> [STATED TASK] Rewrite the records with "Where should I click to" changed to "Where do I click to" everywhere it occurs, keeping all other text the same.

* start TASK DATA *

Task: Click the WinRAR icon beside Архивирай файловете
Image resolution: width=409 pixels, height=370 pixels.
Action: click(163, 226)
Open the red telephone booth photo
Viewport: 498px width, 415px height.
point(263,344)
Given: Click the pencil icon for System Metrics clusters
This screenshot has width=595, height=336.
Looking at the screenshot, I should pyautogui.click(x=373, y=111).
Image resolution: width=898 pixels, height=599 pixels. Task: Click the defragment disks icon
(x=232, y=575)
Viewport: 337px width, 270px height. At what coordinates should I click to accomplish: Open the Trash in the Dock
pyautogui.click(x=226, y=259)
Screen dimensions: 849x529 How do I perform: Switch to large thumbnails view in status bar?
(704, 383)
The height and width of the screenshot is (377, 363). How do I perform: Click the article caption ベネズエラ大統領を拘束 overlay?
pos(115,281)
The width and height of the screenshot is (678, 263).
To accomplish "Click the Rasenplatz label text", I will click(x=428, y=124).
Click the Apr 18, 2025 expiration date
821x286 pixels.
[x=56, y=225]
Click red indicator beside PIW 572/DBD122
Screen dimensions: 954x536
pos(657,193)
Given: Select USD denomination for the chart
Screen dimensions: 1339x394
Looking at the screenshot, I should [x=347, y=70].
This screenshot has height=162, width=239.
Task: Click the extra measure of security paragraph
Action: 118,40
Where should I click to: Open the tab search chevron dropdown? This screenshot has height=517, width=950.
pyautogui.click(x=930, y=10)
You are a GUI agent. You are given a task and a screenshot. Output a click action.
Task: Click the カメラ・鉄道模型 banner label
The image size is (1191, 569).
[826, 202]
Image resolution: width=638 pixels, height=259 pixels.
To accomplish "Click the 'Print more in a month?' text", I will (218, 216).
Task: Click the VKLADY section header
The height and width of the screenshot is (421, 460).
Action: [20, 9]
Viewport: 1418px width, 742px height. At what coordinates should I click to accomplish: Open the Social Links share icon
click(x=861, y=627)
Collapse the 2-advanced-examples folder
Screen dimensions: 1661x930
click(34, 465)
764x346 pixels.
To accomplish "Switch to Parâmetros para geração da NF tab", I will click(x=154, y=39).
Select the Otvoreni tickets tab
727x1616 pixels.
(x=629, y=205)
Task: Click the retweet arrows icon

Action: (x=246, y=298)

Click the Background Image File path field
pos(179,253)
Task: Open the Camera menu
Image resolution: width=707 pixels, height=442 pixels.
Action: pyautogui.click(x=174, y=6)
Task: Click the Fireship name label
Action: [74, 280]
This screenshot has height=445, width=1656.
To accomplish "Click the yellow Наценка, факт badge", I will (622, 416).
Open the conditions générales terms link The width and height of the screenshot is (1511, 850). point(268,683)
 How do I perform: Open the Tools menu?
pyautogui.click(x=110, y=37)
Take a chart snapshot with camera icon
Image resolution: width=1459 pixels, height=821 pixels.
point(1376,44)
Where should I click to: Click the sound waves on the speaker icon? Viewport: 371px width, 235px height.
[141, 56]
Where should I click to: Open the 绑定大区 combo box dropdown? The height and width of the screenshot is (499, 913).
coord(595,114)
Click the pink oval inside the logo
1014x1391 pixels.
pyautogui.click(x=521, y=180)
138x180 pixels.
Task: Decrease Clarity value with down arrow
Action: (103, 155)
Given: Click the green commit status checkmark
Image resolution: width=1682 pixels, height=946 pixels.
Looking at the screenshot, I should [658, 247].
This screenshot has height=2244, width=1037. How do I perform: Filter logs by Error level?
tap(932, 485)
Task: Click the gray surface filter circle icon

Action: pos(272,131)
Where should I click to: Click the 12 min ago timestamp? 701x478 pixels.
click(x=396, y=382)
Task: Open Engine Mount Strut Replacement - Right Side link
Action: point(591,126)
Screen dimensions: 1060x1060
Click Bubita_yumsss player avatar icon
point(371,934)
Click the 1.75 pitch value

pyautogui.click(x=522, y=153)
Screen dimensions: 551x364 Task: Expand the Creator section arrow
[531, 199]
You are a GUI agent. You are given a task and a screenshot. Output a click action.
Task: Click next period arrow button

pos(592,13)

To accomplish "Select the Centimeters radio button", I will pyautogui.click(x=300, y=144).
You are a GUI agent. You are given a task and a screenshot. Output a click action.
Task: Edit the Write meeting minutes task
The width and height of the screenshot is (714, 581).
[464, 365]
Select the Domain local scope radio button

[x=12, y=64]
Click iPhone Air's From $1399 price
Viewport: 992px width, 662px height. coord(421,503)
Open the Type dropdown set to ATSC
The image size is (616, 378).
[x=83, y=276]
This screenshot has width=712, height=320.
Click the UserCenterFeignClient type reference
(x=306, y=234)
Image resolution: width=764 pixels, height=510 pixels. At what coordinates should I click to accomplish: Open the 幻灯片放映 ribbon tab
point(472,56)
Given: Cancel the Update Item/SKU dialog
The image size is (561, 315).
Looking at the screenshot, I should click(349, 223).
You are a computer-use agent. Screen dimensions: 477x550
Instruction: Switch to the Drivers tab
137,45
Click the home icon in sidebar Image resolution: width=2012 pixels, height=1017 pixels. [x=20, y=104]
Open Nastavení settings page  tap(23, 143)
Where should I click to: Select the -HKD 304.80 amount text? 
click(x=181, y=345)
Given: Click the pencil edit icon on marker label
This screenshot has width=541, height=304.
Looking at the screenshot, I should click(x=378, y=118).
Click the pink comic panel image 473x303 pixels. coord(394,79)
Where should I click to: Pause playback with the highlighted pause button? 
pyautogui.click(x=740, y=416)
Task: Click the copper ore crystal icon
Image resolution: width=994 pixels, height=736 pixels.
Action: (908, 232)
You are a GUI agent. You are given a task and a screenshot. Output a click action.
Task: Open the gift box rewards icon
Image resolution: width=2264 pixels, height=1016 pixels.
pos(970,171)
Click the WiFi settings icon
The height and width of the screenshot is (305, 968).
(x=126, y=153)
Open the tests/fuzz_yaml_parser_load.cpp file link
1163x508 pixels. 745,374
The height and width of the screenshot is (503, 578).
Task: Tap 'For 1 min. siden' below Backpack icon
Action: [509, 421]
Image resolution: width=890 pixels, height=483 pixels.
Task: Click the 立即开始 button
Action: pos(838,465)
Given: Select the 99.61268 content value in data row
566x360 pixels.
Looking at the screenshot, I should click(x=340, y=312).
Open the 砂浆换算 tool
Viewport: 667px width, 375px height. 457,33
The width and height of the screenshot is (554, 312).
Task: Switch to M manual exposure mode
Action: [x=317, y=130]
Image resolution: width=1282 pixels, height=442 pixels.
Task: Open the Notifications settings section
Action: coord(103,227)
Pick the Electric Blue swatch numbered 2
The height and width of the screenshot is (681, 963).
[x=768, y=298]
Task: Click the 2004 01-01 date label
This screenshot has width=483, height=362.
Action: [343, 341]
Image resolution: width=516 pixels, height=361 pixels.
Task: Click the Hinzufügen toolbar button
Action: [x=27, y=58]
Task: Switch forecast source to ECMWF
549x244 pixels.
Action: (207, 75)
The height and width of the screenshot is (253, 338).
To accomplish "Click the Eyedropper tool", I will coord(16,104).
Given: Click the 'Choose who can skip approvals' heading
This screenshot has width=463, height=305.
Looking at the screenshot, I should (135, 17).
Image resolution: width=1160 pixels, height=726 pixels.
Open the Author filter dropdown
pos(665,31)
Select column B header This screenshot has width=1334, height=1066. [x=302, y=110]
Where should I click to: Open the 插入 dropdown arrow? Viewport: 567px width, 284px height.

* end TASK DATA *

> [ANSWER FOR THE TASK]
Task: Click the WinRAR icon beside Архивирай файловете
Image resolution: width=409 pixels, height=370 pixels.
Action: click(163, 226)
Open the red telephone booth photo
Viewport: 498px width, 415px height.
point(263,344)
Given: Click the pencil icon for System Metrics clusters
This screenshot has width=595, height=336.
Looking at the screenshot, I should pyautogui.click(x=373, y=111).
Image resolution: width=898 pixels, height=599 pixels. Task: Click the defragment disks icon
(x=232, y=575)
Viewport: 337px width, 270px height. At what coordinates should I click to accomplish: Open the Trash in the Dock
pyautogui.click(x=226, y=259)
Screen dimensions: 849x529 How do I perform: Switch to large thumbnails view in status bar?
(704, 383)
The height and width of the screenshot is (377, 363). How do I perform: Click the article caption ベネズエラ大統領を拘束 overlay?
pos(115,281)
The width and height of the screenshot is (678, 263).
To accomplish "Click the Rasenplatz label text", I will click(x=428, y=124).
Click the Apr 18, 2025 expiration date
821x286 pixels.
[x=56, y=225]
Click red indicator beside PIW 572/DBD122
Screen dimensions: 954x536
pos(657,193)
Given: Select USD denomination for the chart
Screen dimensions: 1339x394
Looking at the screenshot, I should [x=347, y=70].
This screenshot has height=162, width=239.
Task: Click the extra measure of security paragraph
Action: 118,40
Where do I click to: Open the tab search chevron dropdown? This screenshot has height=517, width=950.
pyautogui.click(x=930, y=10)
You are a GUI agent. You are given a task and a screenshot. Output a click action.
Task: Click the カメラ・鉄道模型 banner label
The image size is (1191, 569).
[826, 202]
Image resolution: width=638 pixels, height=259 pixels.
To accomplish "Click the 'Print more in a month?' text", I will (218, 216).
Task: Click the VKLADY section header
The height and width of the screenshot is (421, 460).
Action: [20, 9]
Viewport: 1418px width, 742px height. At what coordinates should I click to accomplish: Open the Social Links share icon
click(x=861, y=627)
Collapse the 2-advanced-examples folder
Screen dimensions: 1661x930
click(34, 465)
764x346 pixels.
To accomplish "Switch to Parâmetros para geração da NF tab", I will click(x=154, y=39).
Select the Otvoreni tickets tab
727x1616 pixels.
(x=629, y=205)
Task: Click the retweet arrows icon

Action: (x=246, y=298)

Click the Background Image File path field
pos(179,253)
Task: Open the Camera menu
Image resolution: width=707 pixels, height=442 pixels.
Action: pyautogui.click(x=174, y=6)
Task: Click the Fireship name label
Action: [74, 280]
This screenshot has height=445, width=1656.
To accomplish "Click the yellow Наценка, факт badge", I will (622, 416).
Open the conditions générales terms link The width and height of the screenshot is (1511, 850). point(268,683)
 How do I perform: Open the Tools menu?
pyautogui.click(x=110, y=37)
Take a chart snapshot with camera icon
Image resolution: width=1459 pixels, height=821 pixels.
point(1376,44)
Where do I click to: Click the sound waves on the speaker icon? Viewport: 371px width, 235px height.
[141, 56]
Where do I click to: Open the 绑定大区 combo box dropdown? The height and width of the screenshot is (499, 913).
coord(595,114)
Click the pink oval inside the logo
1014x1391 pixels.
pyautogui.click(x=521, y=180)
138x180 pixels.
Task: Decrease Clarity value with down arrow
Action: (103, 155)
Given: Click the green commit status checkmark
Image resolution: width=1682 pixels, height=946 pixels.
Looking at the screenshot, I should [658, 247].
This screenshot has height=2244, width=1037. How do I perform: Filter logs by Error level?
tap(932, 485)
Task: Click the gray surface filter circle icon

Action: pos(272,131)
Where do I click to: Click the 12 min ago timestamp? 701x478 pixels.
click(x=396, y=382)
Task: Open Engine Mount Strut Replacement - Right Side link
Action: point(591,126)
Screen dimensions: 1060x1060
Click Bubita_yumsss player avatar icon
point(371,934)
Click the 1.75 pitch value

pyautogui.click(x=522, y=153)
Screen dimensions: 551x364 Task: Expand the Creator section arrow
[531, 199]
You are a GUI agent. You are given a task and a screenshot. Output a click action.
Task: Click next period arrow button

pos(592,13)

To accomplish "Select the Centimeters radio button", I will pyautogui.click(x=300, y=144).
You are a GUI agent. You are given a task and a screenshot. Output a click action.
Task: Edit the Write meeting minutes task
The width and height of the screenshot is (714, 581).
[464, 365]
Select the Domain local scope radio button

[x=12, y=64]
Click iPhone Air's From $1399 price
Viewport: 992px width, 662px height. coord(421,503)
Open the Type dropdown set to ATSC
The image size is (616, 378).
[x=83, y=276]
This screenshot has width=712, height=320.
Click the UserCenterFeignClient type reference
(x=306, y=234)
Image resolution: width=764 pixels, height=510 pixels. At what coordinates should I click to accomplish: Open the 幻灯片放映 ribbon tab
point(472,56)
Given: Cancel the Update Item/SKU dialog
The image size is (561, 315).
Looking at the screenshot, I should click(349, 223).
You are a computer-use agent. Screen dimensions: 477x550
Instruction: Switch to the Drivers tab
137,45
Click the home icon in sidebar Image resolution: width=2012 pixels, height=1017 pixels. [x=20, y=104]
Open Nastavení settings page  tap(23, 143)
Where do I click to: Select the -HKD 304.80 amount text? 
click(x=181, y=345)
Given: Click the pencil edit icon on marker label
This screenshot has width=541, height=304.
Looking at the screenshot, I should click(x=378, y=118).
Click the pink comic panel image 473x303 pixels. coord(394,79)
Where do I click to: Pause playback with the highlighted pause button? 
pyautogui.click(x=740, y=416)
Task: Click the copper ore crystal icon
Image resolution: width=994 pixels, height=736 pixels.
Action: (908, 232)
You are a GUI agent. You are given a task and a screenshot. Output a click action.
Task: Open the gift box rewards icon
Image resolution: width=2264 pixels, height=1016 pixels.
pos(970,171)
Click the WiFi settings icon
The height and width of the screenshot is (305, 968).
(x=126, y=153)
Open the tests/fuzz_yaml_parser_load.cpp file link
1163x508 pixels. 745,374
The height and width of the screenshot is (503, 578).
Task: Tap 'For 1 min. siden' below Backpack icon
Action: [509, 421]
Image resolution: width=890 pixels, height=483 pixels.
Task: Click the 立即开始 button
Action: pos(838,465)
Given: Select the 99.61268 content value in data row
566x360 pixels.
Looking at the screenshot, I should click(x=340, y=312).
Open the 砂浆换算 tool
Viewport: 667px width, 375px height. 457,33
The width and height of the screenshot is (554, 312).
Task: Switch to M manual exposure mode
Action: [x=317, y=130]
Image resolution: width=1282 pixels, height=442 pixels.
Task: Open the Notifications settings section
Action: coord(103,227)
Pick the Electric Blue swatch numbered 2
The height and width of the screenshot is (681, 963).
[x=768, y=298]
Task: Click the 2004 01-01 date label
This screenshot has width=483, height=362.
Action: [343, 341]
Image resolution: width=516 pixels, height=361 pixels.
Task: Click the Hinzufügen toolbar button
Action: [x=27, y=58]
Task: Switch forecast source to ECMWF
549x244 pixels.
Action: (207, 75)
The height and width of the screenshot is (253, 338).
To accomplish "Click the Eyedropper tool", I will coord(16,104).
Given: Click the 'Choose who can skip approvals' heading
This screenshot has width=463, height=305.
Looking at the screenshot, I should (135, 17).
Image resolution: width=1160 pixels, height=726 pixels.
Open the Author filter dropdown
pos(665,31)
Select column B header This screenshot has width=1334, height=1066. [x=302, y=110]
Where do I click to: Open the 插入 dropdown arrow? Viewport: 567px width, 284px height.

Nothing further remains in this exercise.